Aside from its high IMDb rating, “The West Wing’s” mythology may also be judged by the slew of awards for which Aaron Sorkin’s original series was nominated and won over its seven-year run on NBC. The show’s termination was not unexpected, as several elements appeared to be working against it. The show’s decline was aided by the departure of Sorkin after season four, a drop in ratings when the show was relocated to Sunday night, and the untimely death of one of the major performers, John Spencer.

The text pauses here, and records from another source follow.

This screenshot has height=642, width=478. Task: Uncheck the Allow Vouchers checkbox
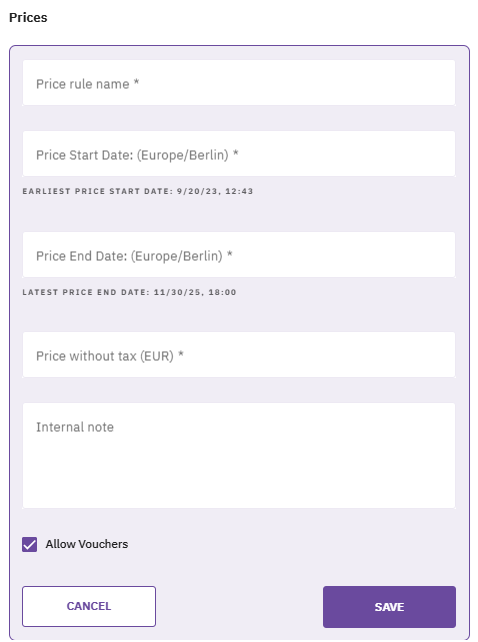point(29,545)
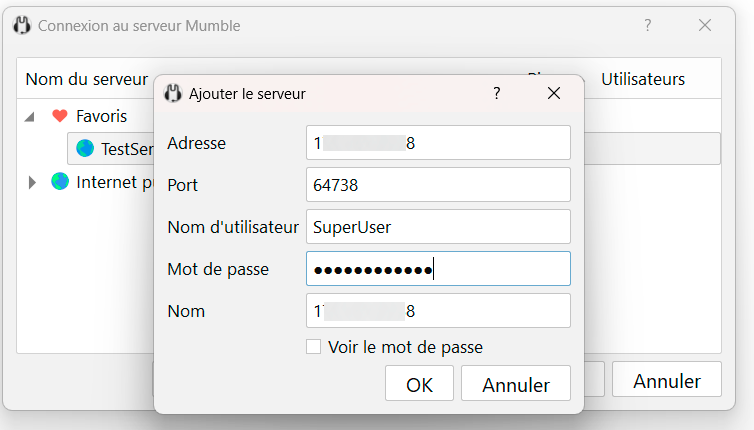
Task: Close the Ajouter le serveur dialog
Action: [553, 94]
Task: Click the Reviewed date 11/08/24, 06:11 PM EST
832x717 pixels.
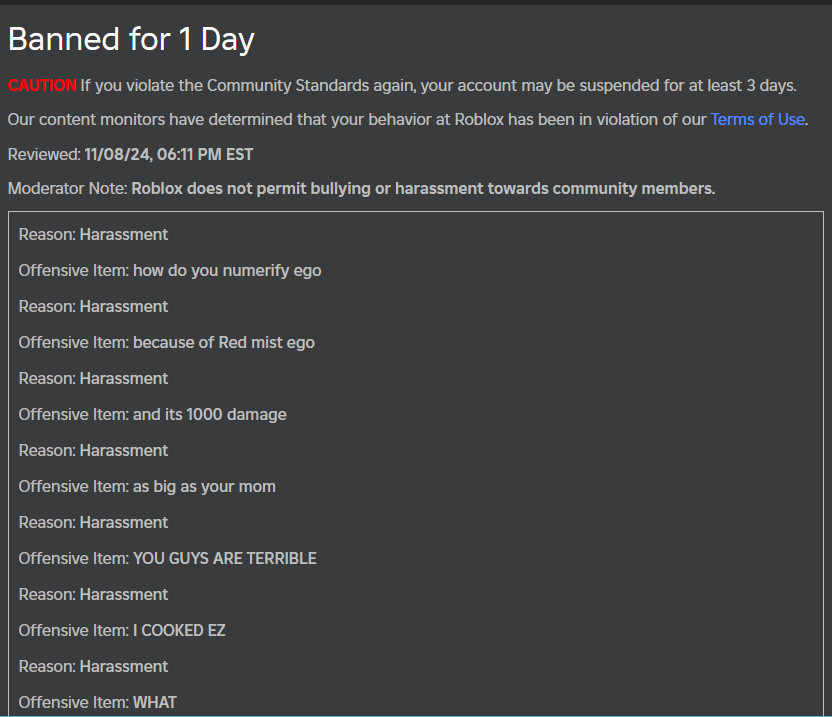Action: 168,154
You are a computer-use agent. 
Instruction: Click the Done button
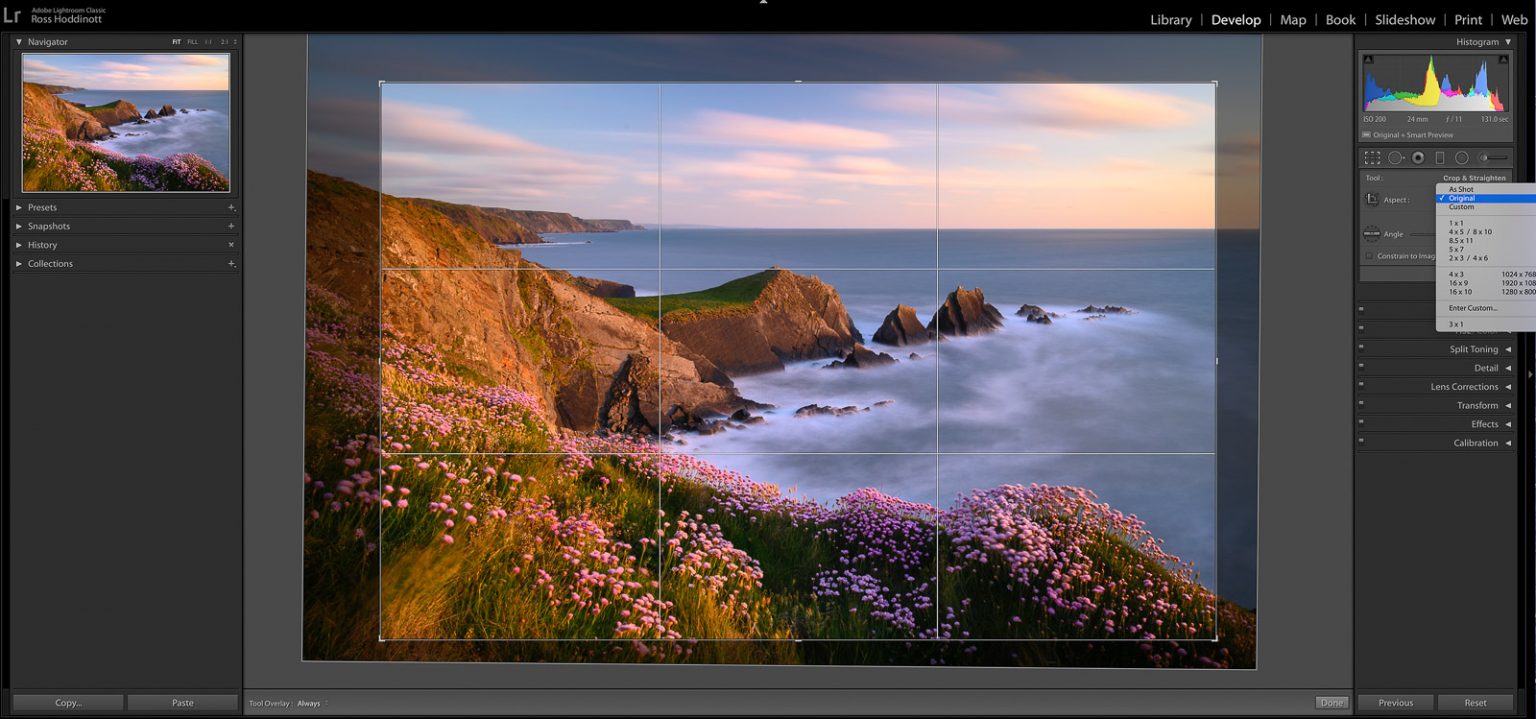click(1331, 702)
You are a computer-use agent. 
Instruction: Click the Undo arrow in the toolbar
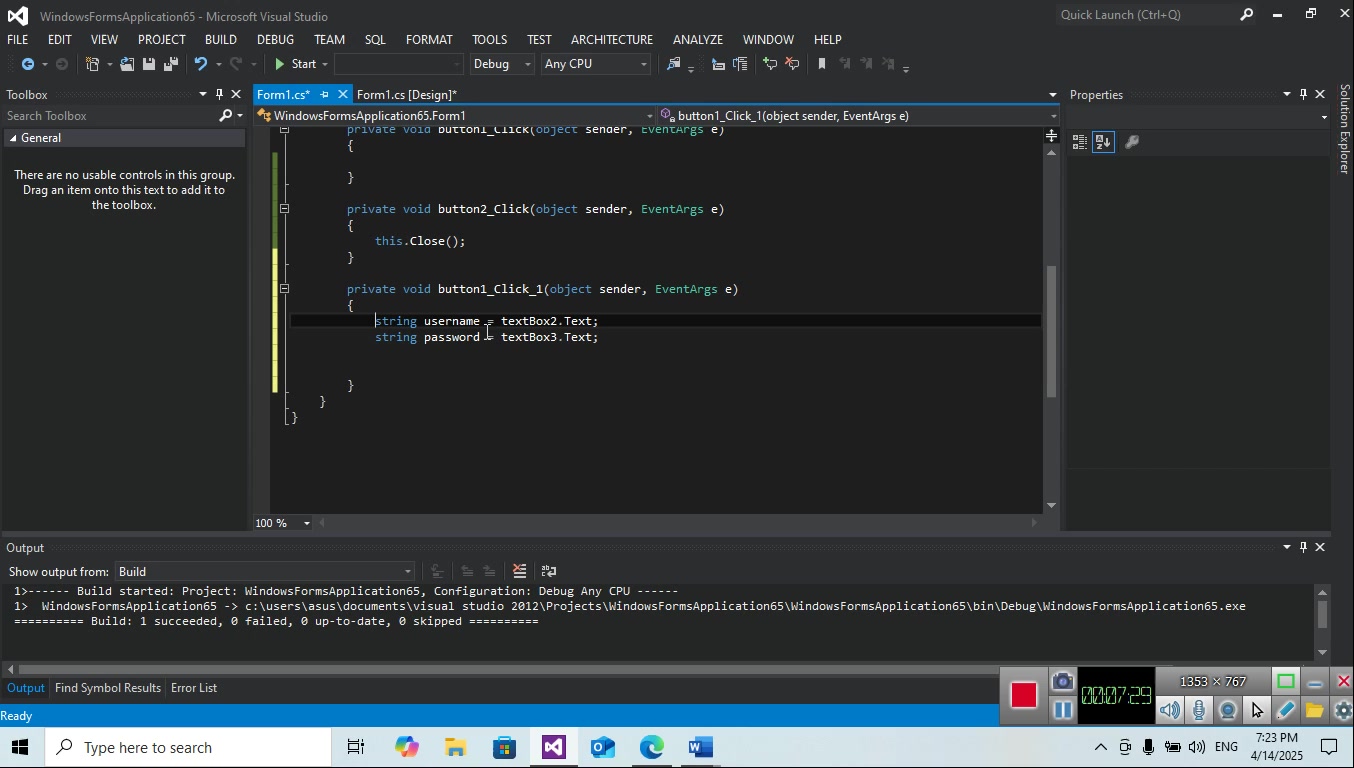201,64
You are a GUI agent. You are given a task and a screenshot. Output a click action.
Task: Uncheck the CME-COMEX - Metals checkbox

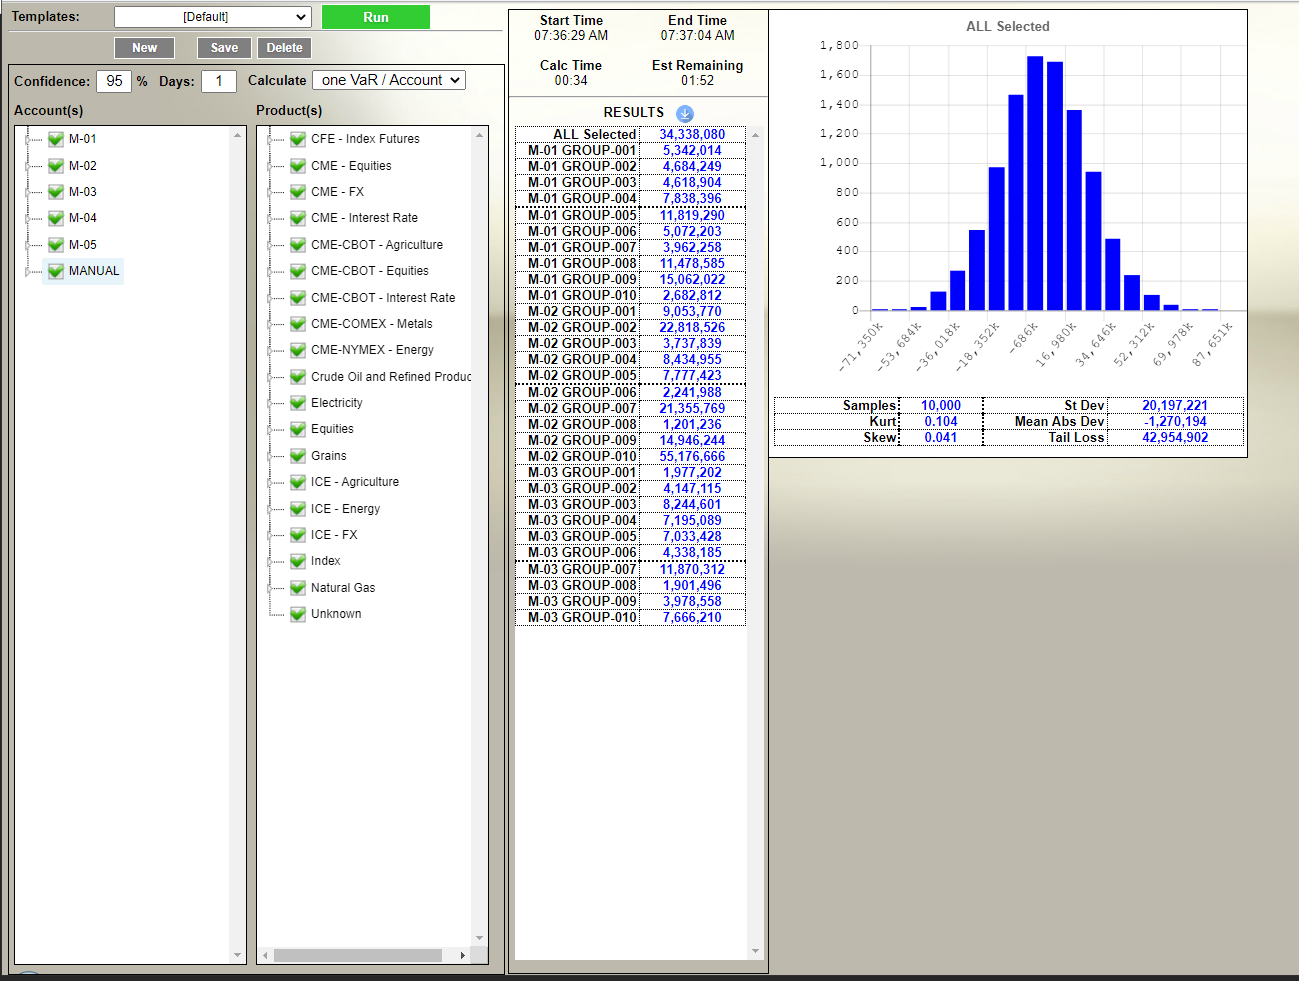point(298,324)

Monty Python’s Flying Circus

“Monty Python” has become a byword for ground-breaking British humour. The sketch series “Monty Python’s Flying Circus” aired for four seasons before the comedic trio released the popular films “Monty Python and the Holy Grail” and “Life of Brian.” After the third season, John Cleese left, and after the fourth, everyone else went as well. Even while four seasons may seem insufficient for such a great show, it was a remarkable achievement given the BBC’s desire to discontinue it almost immediately.

Freaks and Geeks

Though it’s difficult to believe, there was a time when Judd Apatow wasn’t one of Hollywood’s most well-known comedic minds, James Franco wasn’t an Oscar nominee, Seth Rogen wasn’t the poster boy for stoner comedy, and Jason Segel didn’t know how his character’s father met his mother. These actors, along with others from “Freaks and Geeks,” starred in the NBC sitcom about high school awkwardness, which was never renewed for a second season. Despite the fact that individuals involved’s careers only seemed to blossom after the show’s demise, Seth Rogen has publicly chastised the man who cancelled it.

Twin Peaks

“Diane, the pie is excellent,” said one enthusiast, and many others agreed. David Lynch’s surreal criminal thriller “Twin Peaks” premiered on ABC in 1990. The show follows FBI Agent Dale Cooper as he investigates the death of popular high school student Laura Palmer. With weird aspects like a woman who talks to a log, a real-life giant, and a peculiar hallucinogenic crimson room, the show would have been a risky bet for any network. Lynch has stated on the record that he had little involvement in the second season and that he did not appreciate it. The show was resurrected by Showtime in 2017 for a second season.

The Twilight Zone

“The Twilight Zone” is a titan of the fantasy and science fiction genres. The anthology, which aired on CBS for five seasons, dealt with strange stories from another world. “The Twilight Zone” earned honors and captured the hearts of fans, as did the other series on this list, but its audience ratings were never great. It was canceled twice before being resurrected over the course of five seasons. The show was cancelled for the final time in 1964, and not even paranormal forces could save it.

Batman: The Animated Series

“Batman: The Animated Series,” not to be confused with “The New Batman Adventures,” which is also on this list, aired on Fox Kids for four seasons. The series was discontinued because the filmmakers “run out of ideas for stories,” according to Kevin Conroy, who portrayed Batman in an interview in 2018.